Reference Studies and Market Data
- According to AMFI data (2023), SIP accounts in India crossed 7 crore, reflecting increasing retail participation.
- The CRISIL AMFI Mutual Fund Performance Index shows that diversified equity funds have delivered an average CAGR of 12-14% over 10-year periods.
- As per a 2023 Value Research report, investors who remained invested in large-cap equity funds for over 15 years earned average returns above 11.5%, demonstrating the long-term wealth-building power of equities.
- SEBI's 2023 annual report highlighted that the mutual fund industry AUM has grown from Rs 20 lakh crore in 2017 to over Rs 50 lakh crore by 2023, primarily driven by retail SIP investors.
Addressing Common Concerns
- "My salary is modest. Can I still do this?" Yes. The key lies in budgeting and prioritising savings. Even Rs 10,000 monthly amounts to 20% of a Rs 6 lakh annual salary.
- "What if markets underperform?" Historical data from NSE and BSE suggest that over rolling 15-year periods, equity markets have consistently delivered inflation-beating returns. Diversification across asset classes can also provide stability.
- "Isn't equity risky?" Short-term fluctuations are normal. Over the long-term, equities have proven to be the best asset class for wealth creation.
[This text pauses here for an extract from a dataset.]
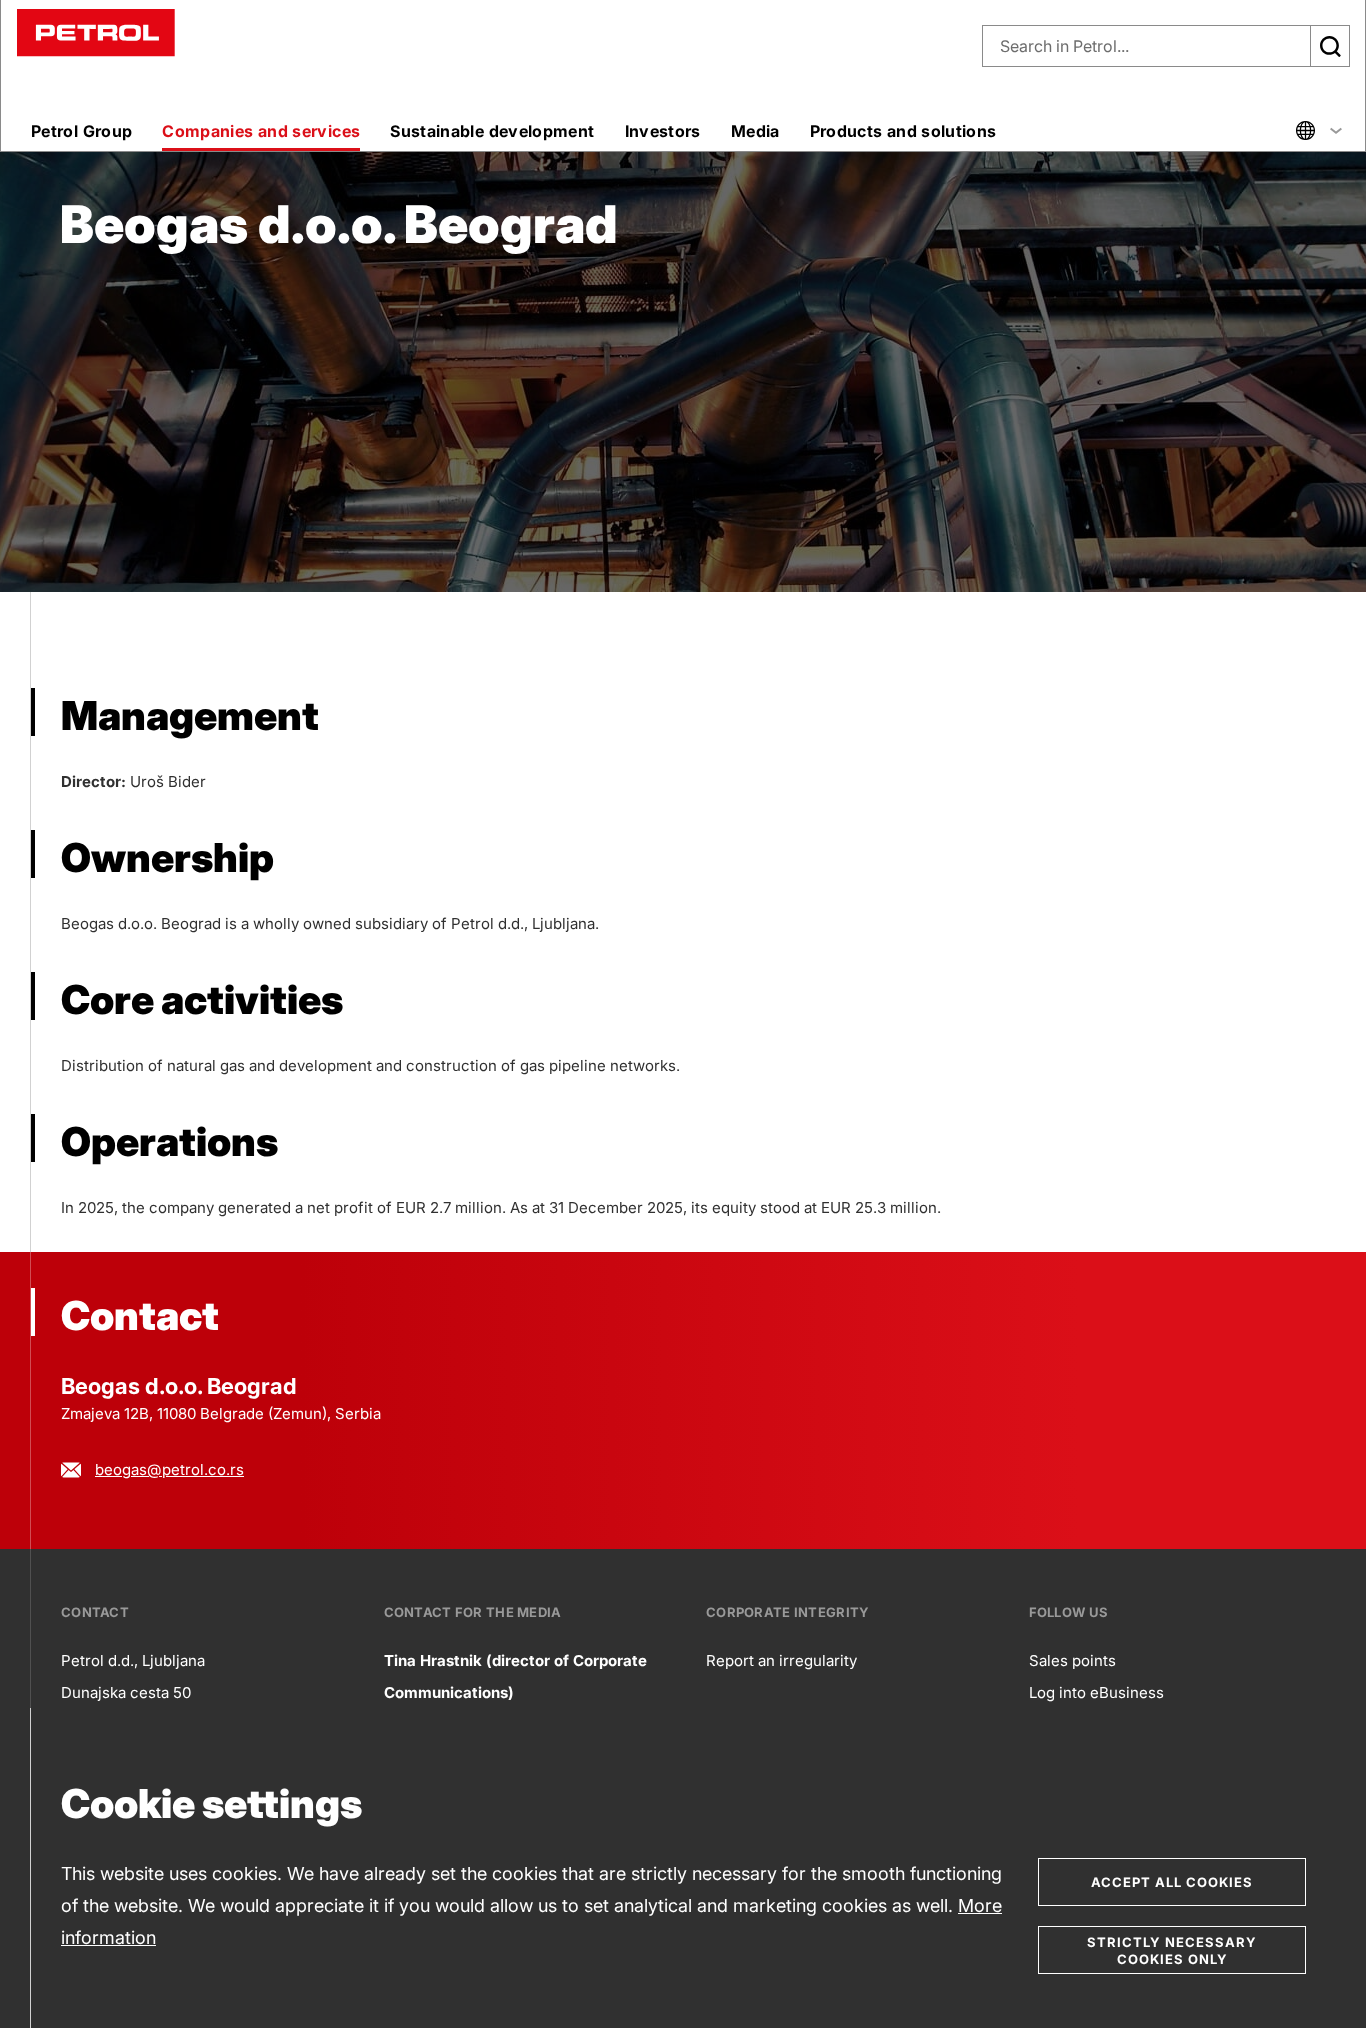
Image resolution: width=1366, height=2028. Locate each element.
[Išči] (1330, 46)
As per S&P BSE Sensex historical data, the index has grown from around 3,000 in 1995 to over 65,000 in 2024, reflecting a CAGR of over 12%.
The Behavioural Edge
According to a 2023 AMFI study, investors who stayed invested in equity mutual funds for over 10 years earned an average CAGR of 12-14%, compared to those who exited prematurely and earned sub-8% returns. Patience and discipline are non-negotiable.
A Morningstar India report (2023) further supports that investors who timed the market poorly often eroded up to 30-40% of their potential returns compared to disciplined SIP investors.
Tax Advantage of Equity Investing
Long-term capital gains (LTCG) up to Rs 1 lakh annually from equity mutual funds are tax-exempt under current Indian tax laws (as of FY 2024-25). This further enhances the effective return on your investment, stated Navin Jain.
Final Thought
Building a Rs 50 lakh equity portfolio by age 50 on a modest salary is not only achievable but highly realistic with proper planning. The winning formula is early start + discipline + consistency + long-term vision. In a country where financial literacy is still evolving, adopting these simple principles can be the key differentiator in securing your financial future.
Disclaimer
The recommendations made above are by market analysts and are not advised by either the author, nor GoodReturns. The author, nor the brokerage firm nor GoodReturns would be liable for any losses caused as a result of decisions based on this write-up. Goodreturns.in advises users to consult with certified experts before making any investment decision.